[Reviewed by: vitriol]
When you read the title of this you might be inclined to expect something smooth and relaxed, some drones that you can lose yourself in and daydream with. Boy, are you in for a surprise! The ensemble in question is a collaboration between the prolific Aidan Baker and Eric Quach of Thisquietarmy, who have enlisted the help of three – yes, you are reading this correctly, three – drummers: David Dunnett, Felipe Salazar and Jérémie Mortier. They did a live performance at the NK Berlin, the result of which is this record. A 41-minute long track that is released in CD format by Belgian label Consouling Sounds.
Two guitars, three drummers and nothing more, presenting their material live on top of that, it’s quite an experiment! And yet the musicians pull it off beautifully, the drums taking the lead as is only natural, and the guitars adding volume and substance to a sound that flirts heavily with progressive and krautrock structures but also has a solid base in post-rock expansiveness and musical introversion. Introversion in the sense that the musicians are so obviously and completely immersed in their performance that when listening to the album you can almost see them bent over their instruments, allowing the music to take them anywhere it likes.

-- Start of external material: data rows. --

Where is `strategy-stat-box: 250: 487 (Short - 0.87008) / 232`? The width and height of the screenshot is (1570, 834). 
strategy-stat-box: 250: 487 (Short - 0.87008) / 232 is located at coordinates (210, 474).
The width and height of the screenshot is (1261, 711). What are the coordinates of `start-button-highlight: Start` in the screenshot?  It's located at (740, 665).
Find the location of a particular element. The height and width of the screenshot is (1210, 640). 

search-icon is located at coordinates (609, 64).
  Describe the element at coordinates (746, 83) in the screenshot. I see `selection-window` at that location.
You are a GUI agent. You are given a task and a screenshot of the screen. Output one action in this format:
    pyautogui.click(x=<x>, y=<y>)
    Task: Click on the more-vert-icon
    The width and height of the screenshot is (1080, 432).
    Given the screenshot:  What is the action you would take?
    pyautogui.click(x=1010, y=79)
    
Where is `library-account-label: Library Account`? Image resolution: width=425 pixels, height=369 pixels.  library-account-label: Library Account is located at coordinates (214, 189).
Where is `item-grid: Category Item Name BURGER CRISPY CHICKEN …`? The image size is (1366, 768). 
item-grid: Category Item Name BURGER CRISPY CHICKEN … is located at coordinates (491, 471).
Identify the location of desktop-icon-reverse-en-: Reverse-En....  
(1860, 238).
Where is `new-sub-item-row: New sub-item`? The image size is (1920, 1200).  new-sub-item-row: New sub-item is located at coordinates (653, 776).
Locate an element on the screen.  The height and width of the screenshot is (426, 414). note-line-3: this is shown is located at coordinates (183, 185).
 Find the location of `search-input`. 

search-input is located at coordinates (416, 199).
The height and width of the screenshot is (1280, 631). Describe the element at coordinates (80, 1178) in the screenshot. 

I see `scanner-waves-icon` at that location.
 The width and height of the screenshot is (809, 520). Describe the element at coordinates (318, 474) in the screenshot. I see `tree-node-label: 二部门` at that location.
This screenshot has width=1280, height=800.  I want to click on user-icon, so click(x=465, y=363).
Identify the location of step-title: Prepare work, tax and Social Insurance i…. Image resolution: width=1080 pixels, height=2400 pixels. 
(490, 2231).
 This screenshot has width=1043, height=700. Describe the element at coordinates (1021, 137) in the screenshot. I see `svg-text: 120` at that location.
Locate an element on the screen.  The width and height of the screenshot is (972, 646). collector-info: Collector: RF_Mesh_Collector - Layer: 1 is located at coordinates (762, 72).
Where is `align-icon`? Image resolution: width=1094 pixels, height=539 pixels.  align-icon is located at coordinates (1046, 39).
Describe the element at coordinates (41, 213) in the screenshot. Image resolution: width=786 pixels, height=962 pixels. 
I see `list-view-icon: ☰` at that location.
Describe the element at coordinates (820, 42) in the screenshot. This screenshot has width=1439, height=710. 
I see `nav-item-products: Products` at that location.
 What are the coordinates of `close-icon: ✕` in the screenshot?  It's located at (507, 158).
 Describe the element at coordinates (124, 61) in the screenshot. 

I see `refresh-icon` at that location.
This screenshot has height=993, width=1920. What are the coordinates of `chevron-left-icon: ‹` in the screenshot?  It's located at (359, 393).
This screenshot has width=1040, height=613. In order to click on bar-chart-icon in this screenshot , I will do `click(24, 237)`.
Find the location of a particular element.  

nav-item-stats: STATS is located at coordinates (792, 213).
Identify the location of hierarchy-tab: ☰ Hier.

Other than that “Hypnodrone” is very intense, it never remains on the quiet side of things. Besides the first few minutes where we get some introductory, atmosphere-setting drones and the drums haven’t begun to map out a concrete rhythm just yet, there are no real intermissions anywhere. Just this massive beast of rhythm and sound relentlessly rolling down like an avalanche, and an intensity that can only lead to a crescendo. I cannot help but admire the sheer volume of the whole thing. By the time we reach the final crescendo we have already been submitted to various smaller ones, often of ear-deafening proportions. Half a minute’s pause to catch our breath, and off we go again.
But despite what one may imagine, the track isn’t just a wall of drumming and guitar noise. There’s undeniable harmony and musicality here, and you can still get lost in it. Even though the listener gets that traditional feeling of an endless improvisation, the attention given to the composition and execution of the music is evident. Isn’t that what a good live performance is about? The mastering is impeccable, the instruments blend perfectly together and there’s a clearly defined structure that unfolds from the beginning, displaying an admirable amount of skill, creativity and confidence on behalf of the musicians. I’d say the experiment is largely successful, and would urge you to play this one loud.